Мы – народ по сути мирный,
Только лучше нас не трогать
И не гневать Калабрийца,
Потому что рыбы в море,
Как и люди, любят жрать!
Отхлопали мы друг друга по плечам, позубоскалили вволю (я брюхо его безразмерное помянул, он – масть мою белую). Отсмеялись. А потом Пабло серьезным таким сделался, брови свои густые насупил.
– Ну, пойдем!
Сделал я ручкой Дону Саладо, дабы не волновался он, и по сходням потопал – на нашу шебеку родную. Ее Калабриец особо любит, если сам в море идет – так только на ней.
Прошли на корму, спустились в его каюту.
– Ну, куда спрятал? Или не в штаны? Так снимай, чего ждешь?
А я и не улыбнулся даже. Кончились шутки. Развязал я пояс, вынул дату…
…Два способа есть, если в штанах чего-нибудь прячешь. Первый – ближе к поясу зашить, второй – там, где штанины сходятся. У пояса лучше, потому как альгвазилы и парни из Эрмандады второй способ хорошо выучили. Так что распорол я штаны как раз у пупка, что требуется, достал.
– Оно?
– Оно и есть.
«Оно» – обрывок пергамента, маленький такой. А по пергаменту – буквочки с циферками вперемешку чернилами несмываемыми. Это для пущей верности. Ежели, скажем, я с моста в речку свалюсь да намокну.
Засопел Калабриец, достал окуляры, на нос надел. Мало кто таким Пабло Толстяка видел. Потому как идут ему окуляры, словно козе седло. Но что поделаешь!
Долго читал, долго пальцами по буквам и цифрам водил. Наконец, выдохнул шумно, спрятал пергамент в сундук кованый.
И ключ спрятал – за пояс.
– Или не молодцы мы с тобою, Бланко?
Вот и все, и говорить больше нечего. Потому что языком трепать в таверне можно. А когда о делах – слова лишние только мешают.

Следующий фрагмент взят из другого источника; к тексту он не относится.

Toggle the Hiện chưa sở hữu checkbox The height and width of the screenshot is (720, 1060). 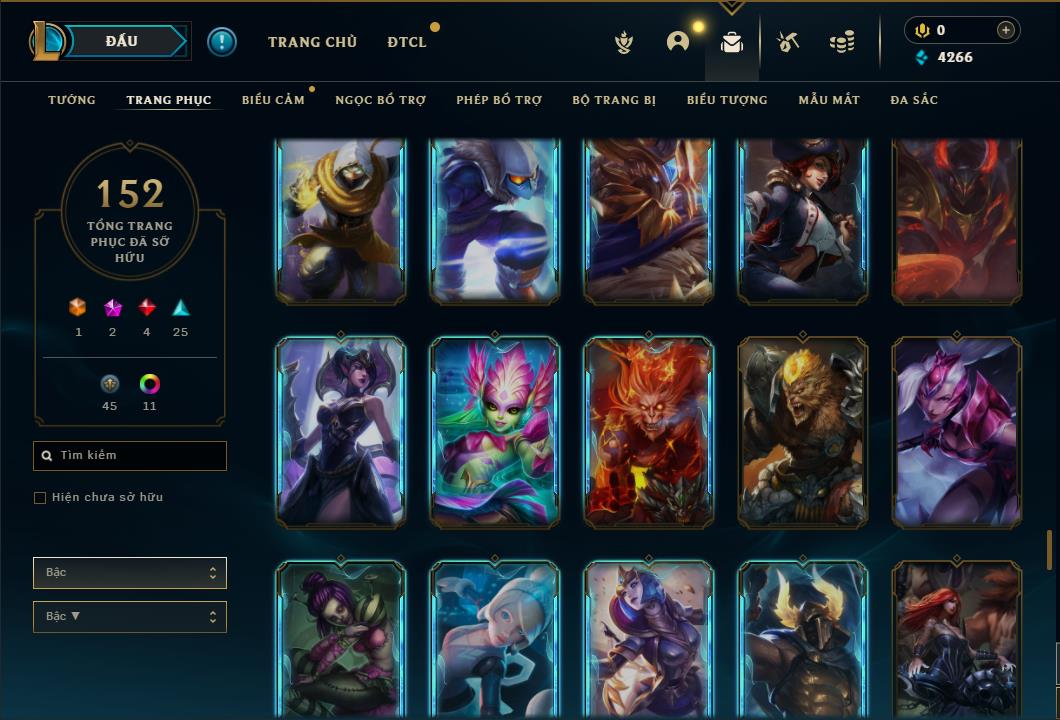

…А если подумать! Ради этого пергамента с закорючками сотня парней головой рисковала. Сам Калабриец с ними в Италию ходил. А потом уже – моя забота: на телеги сгрузить, куда требуется, доставить. Ну, и вернуться – живым, с буквочками и циферками за поясом.
Вот так дела наши делаются.
Молча.
Поглядели мы друг на друга, усмехнулся Толстяк, другой сундук, тот, что побольше, открыл:
– Штаны себе подбери! Светишь задницей голой, ровно мавританка в гареме…
А я все думал, сейчас напиться или чуть погодя, уже в Севилье. Потому как одно дело сделал, а второе – нет еще. Выходило, что до Севильи все же потерпеть придется. Ну а там уж…
– Новостей много, Бланко, – проговорил Калабриец, тихо так, словно голос свой зычный на берегу оставил. – Пошли на воздух – расскажу…
Хорошо на палубе! По воде рябь мелкая – ветерок вечерний нагнал, чайки чуть ли не крыльями цепляют, и тихо-тихо так. Ребята, кроме вахтенных, конечно, на берегу, а тут пусто, смолой пахнет.
Самое место, чтобы о море поговорить. О том, кто куда ходил, чего в трюме привез, кому в чем удача вышла, кому, опять же, не повезло. И таких хватает: тут и стража береговая, и алжирцы, а теперь еще и турки все чаще к берегам нашим заглядывают. Да и венецианский лев озверел совсем – у всех островов галеры с галеасами стерегут, кого поймают – сразу на рею.